U.S. District Judge T.S. Ellis III had the task of deciding who got the money – the ex-wife or the dead man’s three sisters.
Hubka’s father, who survived him, would be in line as an heir for the insurance proceeds, but he waived that right in favor of his daughters.
Ellis analyzed whether ERISA preempted Virginia law in construing the policy, deciding that Virginia law controlled.
And the ex-wife’s claim ran headlong into Virginia Code § 20-111.1, which holds that when a couple divorces, any designation of a spouse on insurance policies is automatically revoked.
Even with that statute, though, Ellis said that if Hubka had made a post-divorce designation, the ex-wife could recover.
The issue became whether Hubka has substantially complied with the carrier’s requirements to change a beneficiary.
“Substantial compliance is an equitable principle that gives effect to the demonstrated intent of an insured in designating a beneficiary,” he wrote.
There is little Virginia law on substantial compliance, but state law is clear that a beneficiary change should be allowed “when the [policy] owner does everything within his power to effectuate the change,” said Ellis.
Ellis used a test taken from a case decided by the 4th U.S. Circuit Court of Appeals: Substantial compliance is when the insured (1) shows an intent to make a change and (2) undertakes some positive action which is similar to the actual action needed to effect the change.

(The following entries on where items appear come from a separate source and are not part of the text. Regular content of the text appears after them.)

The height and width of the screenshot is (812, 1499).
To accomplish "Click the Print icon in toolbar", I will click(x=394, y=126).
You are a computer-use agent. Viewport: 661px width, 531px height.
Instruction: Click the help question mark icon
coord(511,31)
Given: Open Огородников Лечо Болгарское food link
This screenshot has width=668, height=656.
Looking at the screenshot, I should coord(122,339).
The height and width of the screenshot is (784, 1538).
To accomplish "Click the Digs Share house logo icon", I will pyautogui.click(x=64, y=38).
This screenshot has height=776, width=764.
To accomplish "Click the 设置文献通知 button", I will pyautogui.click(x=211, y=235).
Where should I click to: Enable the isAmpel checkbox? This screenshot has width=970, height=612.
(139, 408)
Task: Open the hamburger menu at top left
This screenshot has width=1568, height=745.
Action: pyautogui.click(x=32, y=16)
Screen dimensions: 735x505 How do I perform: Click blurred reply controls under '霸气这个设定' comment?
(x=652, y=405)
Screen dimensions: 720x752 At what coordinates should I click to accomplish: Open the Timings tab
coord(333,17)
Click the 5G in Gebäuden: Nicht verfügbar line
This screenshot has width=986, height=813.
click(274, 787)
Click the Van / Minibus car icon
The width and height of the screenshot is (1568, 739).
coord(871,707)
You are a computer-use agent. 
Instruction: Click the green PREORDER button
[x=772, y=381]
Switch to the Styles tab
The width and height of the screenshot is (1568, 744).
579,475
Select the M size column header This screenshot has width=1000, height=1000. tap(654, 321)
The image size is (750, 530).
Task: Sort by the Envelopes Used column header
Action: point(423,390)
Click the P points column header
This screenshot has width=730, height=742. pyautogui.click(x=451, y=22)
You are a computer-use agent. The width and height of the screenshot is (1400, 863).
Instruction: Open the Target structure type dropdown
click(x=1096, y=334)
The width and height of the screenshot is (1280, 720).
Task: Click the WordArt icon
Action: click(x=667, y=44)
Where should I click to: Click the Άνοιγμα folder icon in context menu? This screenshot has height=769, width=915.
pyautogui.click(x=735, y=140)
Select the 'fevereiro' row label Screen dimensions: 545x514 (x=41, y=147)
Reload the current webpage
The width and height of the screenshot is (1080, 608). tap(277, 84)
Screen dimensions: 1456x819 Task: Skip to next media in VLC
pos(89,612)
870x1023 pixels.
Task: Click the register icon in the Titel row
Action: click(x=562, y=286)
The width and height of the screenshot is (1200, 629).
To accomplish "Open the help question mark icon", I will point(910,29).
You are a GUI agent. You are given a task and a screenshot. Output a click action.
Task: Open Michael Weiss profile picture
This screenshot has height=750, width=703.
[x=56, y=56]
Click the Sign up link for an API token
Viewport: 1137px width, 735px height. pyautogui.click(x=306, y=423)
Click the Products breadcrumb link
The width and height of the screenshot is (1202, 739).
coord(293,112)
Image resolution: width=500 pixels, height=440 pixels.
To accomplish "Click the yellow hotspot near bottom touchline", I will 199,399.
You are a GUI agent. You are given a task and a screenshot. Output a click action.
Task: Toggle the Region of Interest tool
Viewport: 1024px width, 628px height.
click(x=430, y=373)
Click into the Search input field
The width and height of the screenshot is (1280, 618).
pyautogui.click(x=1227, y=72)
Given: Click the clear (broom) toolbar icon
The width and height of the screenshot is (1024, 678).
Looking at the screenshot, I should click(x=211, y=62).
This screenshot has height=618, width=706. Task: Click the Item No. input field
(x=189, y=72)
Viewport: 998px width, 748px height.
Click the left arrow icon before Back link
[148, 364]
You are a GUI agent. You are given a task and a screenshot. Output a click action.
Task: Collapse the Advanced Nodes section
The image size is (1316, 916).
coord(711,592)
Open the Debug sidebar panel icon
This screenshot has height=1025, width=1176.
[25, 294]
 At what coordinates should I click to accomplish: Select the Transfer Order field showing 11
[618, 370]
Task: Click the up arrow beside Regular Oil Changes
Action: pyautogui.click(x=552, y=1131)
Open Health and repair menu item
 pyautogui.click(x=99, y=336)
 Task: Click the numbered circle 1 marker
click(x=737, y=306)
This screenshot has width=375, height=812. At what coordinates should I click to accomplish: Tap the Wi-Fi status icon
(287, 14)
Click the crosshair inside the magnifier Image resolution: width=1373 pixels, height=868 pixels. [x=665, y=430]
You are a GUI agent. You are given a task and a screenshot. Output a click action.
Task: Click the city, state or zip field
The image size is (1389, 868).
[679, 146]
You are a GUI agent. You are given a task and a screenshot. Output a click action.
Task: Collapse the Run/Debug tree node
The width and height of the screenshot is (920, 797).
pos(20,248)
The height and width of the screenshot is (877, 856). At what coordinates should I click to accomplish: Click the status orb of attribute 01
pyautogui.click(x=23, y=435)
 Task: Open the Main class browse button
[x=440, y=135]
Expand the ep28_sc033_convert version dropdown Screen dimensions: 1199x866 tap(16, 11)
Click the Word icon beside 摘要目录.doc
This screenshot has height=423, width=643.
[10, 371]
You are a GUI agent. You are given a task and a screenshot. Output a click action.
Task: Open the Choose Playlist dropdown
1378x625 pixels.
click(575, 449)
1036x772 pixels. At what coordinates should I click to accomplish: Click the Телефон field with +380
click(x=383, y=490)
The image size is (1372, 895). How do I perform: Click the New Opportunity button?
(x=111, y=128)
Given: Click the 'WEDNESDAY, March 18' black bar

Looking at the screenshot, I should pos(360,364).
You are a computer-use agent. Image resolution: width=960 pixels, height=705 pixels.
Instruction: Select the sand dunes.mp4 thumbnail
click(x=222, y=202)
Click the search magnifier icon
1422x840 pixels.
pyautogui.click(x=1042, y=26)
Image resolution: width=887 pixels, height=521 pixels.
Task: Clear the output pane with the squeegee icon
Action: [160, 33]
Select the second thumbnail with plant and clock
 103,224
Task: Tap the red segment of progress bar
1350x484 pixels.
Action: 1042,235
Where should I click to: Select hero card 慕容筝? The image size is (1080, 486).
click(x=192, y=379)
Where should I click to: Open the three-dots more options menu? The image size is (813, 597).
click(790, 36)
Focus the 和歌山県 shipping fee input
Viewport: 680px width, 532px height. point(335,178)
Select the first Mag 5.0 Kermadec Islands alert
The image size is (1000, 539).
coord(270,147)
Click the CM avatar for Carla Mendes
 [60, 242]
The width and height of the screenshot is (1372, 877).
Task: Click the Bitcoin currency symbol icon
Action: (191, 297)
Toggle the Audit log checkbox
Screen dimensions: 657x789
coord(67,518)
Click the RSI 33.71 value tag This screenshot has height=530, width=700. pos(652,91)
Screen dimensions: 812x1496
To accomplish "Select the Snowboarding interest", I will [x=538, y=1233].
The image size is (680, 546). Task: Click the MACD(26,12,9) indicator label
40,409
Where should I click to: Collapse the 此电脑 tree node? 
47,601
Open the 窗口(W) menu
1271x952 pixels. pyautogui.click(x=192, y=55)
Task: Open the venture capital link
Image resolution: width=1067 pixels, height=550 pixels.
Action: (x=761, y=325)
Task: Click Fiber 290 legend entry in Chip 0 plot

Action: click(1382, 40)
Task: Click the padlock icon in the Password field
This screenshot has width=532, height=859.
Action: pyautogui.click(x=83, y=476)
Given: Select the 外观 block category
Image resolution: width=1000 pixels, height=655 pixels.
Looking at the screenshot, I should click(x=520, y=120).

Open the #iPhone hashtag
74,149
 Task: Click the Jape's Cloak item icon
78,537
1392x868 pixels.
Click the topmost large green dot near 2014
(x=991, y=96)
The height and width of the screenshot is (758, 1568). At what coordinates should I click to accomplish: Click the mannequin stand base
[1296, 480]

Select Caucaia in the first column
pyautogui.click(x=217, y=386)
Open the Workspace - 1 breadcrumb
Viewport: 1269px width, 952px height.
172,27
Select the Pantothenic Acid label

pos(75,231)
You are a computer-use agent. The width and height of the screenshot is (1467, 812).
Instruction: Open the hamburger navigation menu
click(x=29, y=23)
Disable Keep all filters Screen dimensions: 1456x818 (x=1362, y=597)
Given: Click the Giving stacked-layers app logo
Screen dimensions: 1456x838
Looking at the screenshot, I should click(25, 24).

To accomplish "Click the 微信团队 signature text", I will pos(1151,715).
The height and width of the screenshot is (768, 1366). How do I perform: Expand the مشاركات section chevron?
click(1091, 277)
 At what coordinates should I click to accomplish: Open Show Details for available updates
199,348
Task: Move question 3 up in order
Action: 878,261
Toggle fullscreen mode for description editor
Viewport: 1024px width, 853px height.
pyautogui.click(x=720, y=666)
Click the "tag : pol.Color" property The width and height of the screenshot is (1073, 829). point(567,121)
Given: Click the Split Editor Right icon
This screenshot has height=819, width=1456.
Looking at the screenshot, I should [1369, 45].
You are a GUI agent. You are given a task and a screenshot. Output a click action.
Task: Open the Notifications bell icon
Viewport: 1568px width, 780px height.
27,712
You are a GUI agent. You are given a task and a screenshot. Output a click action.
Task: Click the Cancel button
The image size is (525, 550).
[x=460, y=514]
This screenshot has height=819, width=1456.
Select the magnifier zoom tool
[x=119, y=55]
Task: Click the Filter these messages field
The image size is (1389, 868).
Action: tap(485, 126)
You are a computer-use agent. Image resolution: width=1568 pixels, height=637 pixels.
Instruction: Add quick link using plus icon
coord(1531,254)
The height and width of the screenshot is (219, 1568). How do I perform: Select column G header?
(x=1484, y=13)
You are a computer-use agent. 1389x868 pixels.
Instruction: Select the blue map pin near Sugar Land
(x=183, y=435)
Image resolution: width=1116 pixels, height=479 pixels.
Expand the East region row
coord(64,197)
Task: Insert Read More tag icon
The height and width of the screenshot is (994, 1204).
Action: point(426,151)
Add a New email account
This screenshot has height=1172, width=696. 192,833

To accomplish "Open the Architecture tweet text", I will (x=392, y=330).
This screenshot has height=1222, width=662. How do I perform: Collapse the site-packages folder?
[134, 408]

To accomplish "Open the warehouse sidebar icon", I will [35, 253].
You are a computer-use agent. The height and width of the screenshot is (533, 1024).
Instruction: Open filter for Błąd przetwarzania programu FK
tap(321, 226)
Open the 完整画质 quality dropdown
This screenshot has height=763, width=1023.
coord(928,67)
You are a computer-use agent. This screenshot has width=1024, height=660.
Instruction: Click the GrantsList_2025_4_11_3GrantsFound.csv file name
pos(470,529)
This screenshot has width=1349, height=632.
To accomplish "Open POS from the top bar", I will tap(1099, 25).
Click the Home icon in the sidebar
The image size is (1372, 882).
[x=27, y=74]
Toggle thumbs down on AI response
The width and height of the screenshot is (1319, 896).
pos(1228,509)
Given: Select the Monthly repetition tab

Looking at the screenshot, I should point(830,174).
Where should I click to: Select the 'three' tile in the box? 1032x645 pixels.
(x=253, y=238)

The ex-wife argued that Hubka did nothing, because Operator Ben said he did not need to, if she was “already the beneficiary.” Thanks to Virginia Code § 20-111.1, she was not.
Despite the “misleading” advice from Operator Ben, Ellis said that Hubka hadn’t done all he could. He didn’t tell Ben the date of the original designation, the date of divorce, where it took place or any other relevant information that would put Operator Ben on notice that the code had automatically revoked his ex-wife’s status.
Therefore, there was no substantial compliance, since Hubka had not done “everything to the best of his ability to effect the change,” Ellis concluded.
He granted the sisters’ cross-claims against the ex-wife and denied her cross-claims. Remaining on the docket was a claim by the ex-wife against the carrier.